Use: Allows more complex scripts (multisig, etc.)

Advantage: Hash is smaller than complete script

Simplified example:

ScriptPubKey: OP_HASH160 hash789... OP_EQUAL
ScriptSig: redeemScript sig1 sig2

3. Multisig

Structure:

Redeem Script (inside P2SH):

<m> <pubKey1> <pubKey2> ... <pubKeyn> <n> OP_CHECKMULTISIG

Meaning:

• Needs m signatures from n keys
• Example: 2 of 3 (2 signatures from 3 keys)

Use: Shared wallets, additional security

Simplified example (2 of 3):

2 pubKey1 pubKey2 pubKey3 3 OP_CHECKMULTISIG

4. Timelocks

Structure:

OP_CHECKLOCKTIMEVERIFY:

• Verifies if time/block was reached
• Allows transactions with temporal lock

Use: Transactions that can only be spent after date

Simplified example:

<timestamp>
OP_CHECKLOCKTIMEVERIFY
OP_DROP
OP_DUP OP_HASH160 <pubKeyHash> OP_EQUALVERIFY OP_CHECKSIG

5. OP_RETURN

Structure:

ScriptPubKey:

OP_RETURN <optional data>

What it does:

• Marks output as unspendable
• Used to store data on blockchain
• Bitcoin in this output is "burned"

Use: Metadata, proof of existence, etc.

----------------

__YOUR TASKS__:
• a. Copy the Bitcoin script notes from "OP_RETURN <optional data>" to "of existence, etc.", renaming "output" to "UTXO" throughout.
• b. Which opcode in the Bitcoin script notes checks whether a time or block has been reached?

__DATA__:
----------------

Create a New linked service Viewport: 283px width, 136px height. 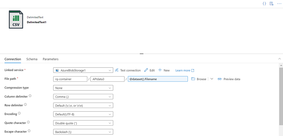pos(164,70)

----------------

__ANSWERS FOR THE TASKS__:
• a.
OP_RETURN <optional data>

What it does:

• Marks UTXO as unspendable
• Used to store data on blockchain
• Bitcoin in this UTXO is "burned"

Use: Metadata, proof of existence, etc.

• b. OP_CHECKLOCKTIMEVERIFY